──────── Supplied records

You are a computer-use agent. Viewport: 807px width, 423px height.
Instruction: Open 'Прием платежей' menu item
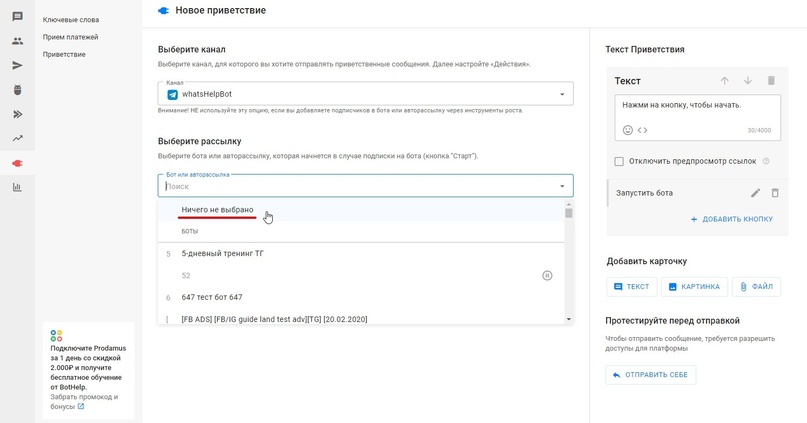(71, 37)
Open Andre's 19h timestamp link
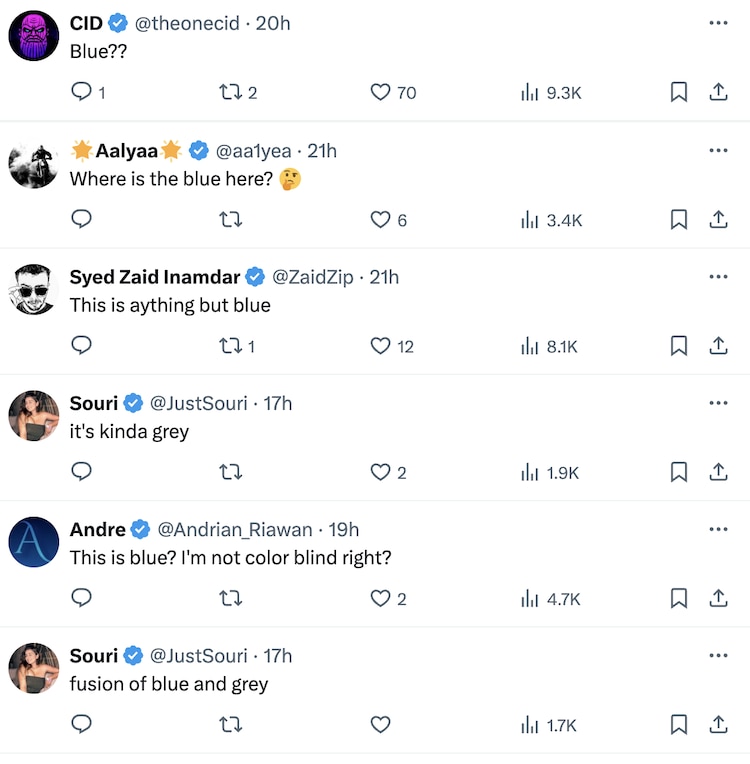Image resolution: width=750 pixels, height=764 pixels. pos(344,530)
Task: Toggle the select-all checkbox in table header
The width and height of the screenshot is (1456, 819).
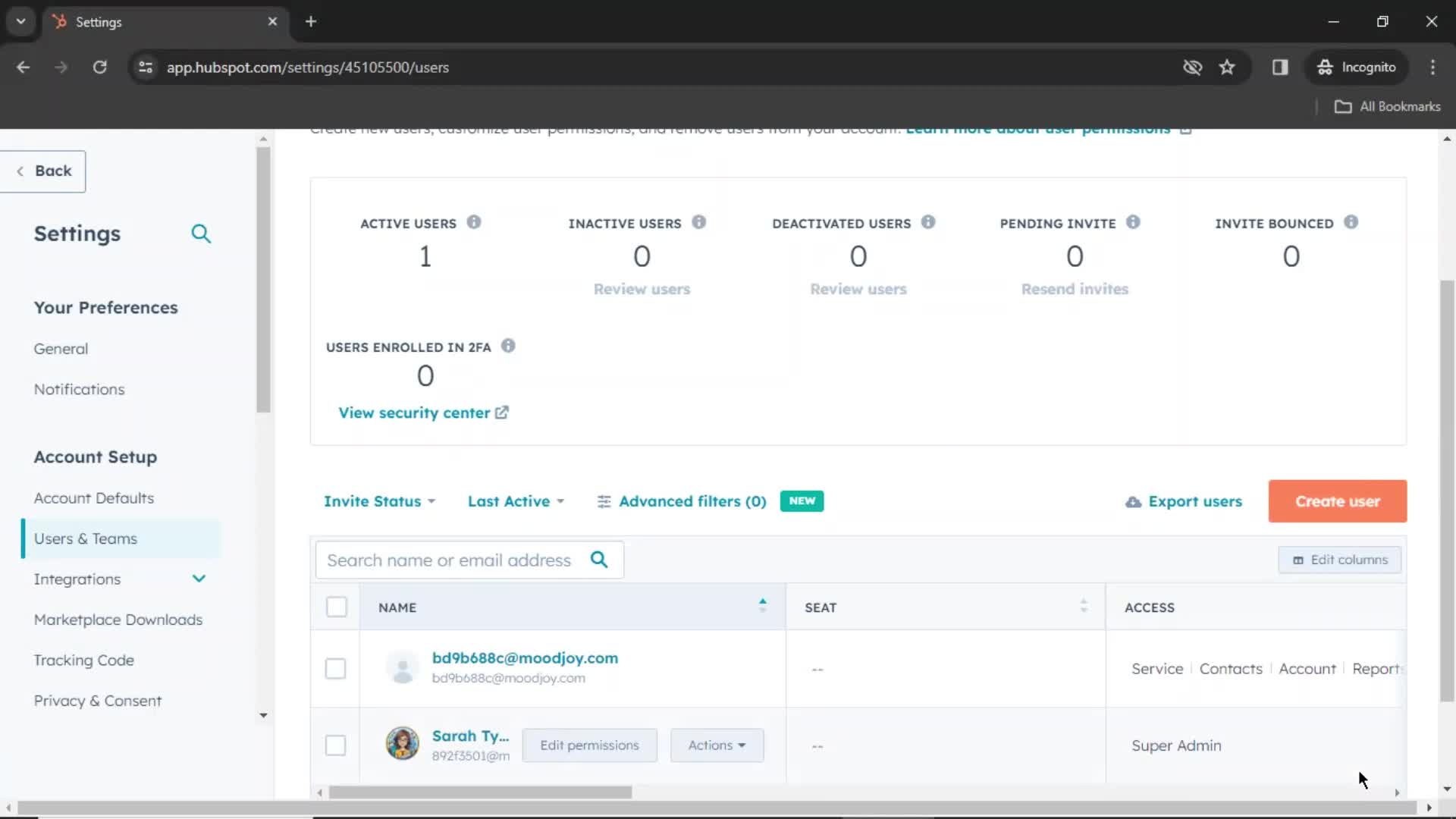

────────────────

--- Stated problem ---
Set out the text lines of all the records above as a numbered list, skipping any blank lines, and leave the pictures out.

--- Response below ---
1. You are a computer-use agent. Viewport: 807px width, 423px height.
2. Instruction: Open 'Прием платежей' menu item
3. (71, 37)
4. Open Andre's 19h timestamp link
5. Image resolution: width=750 pixels, height=764 pixels. pos(344,530)
6. Task: Toggle the select-all checkbox in table header
7. The width and height of the screenshot is (1456, 819).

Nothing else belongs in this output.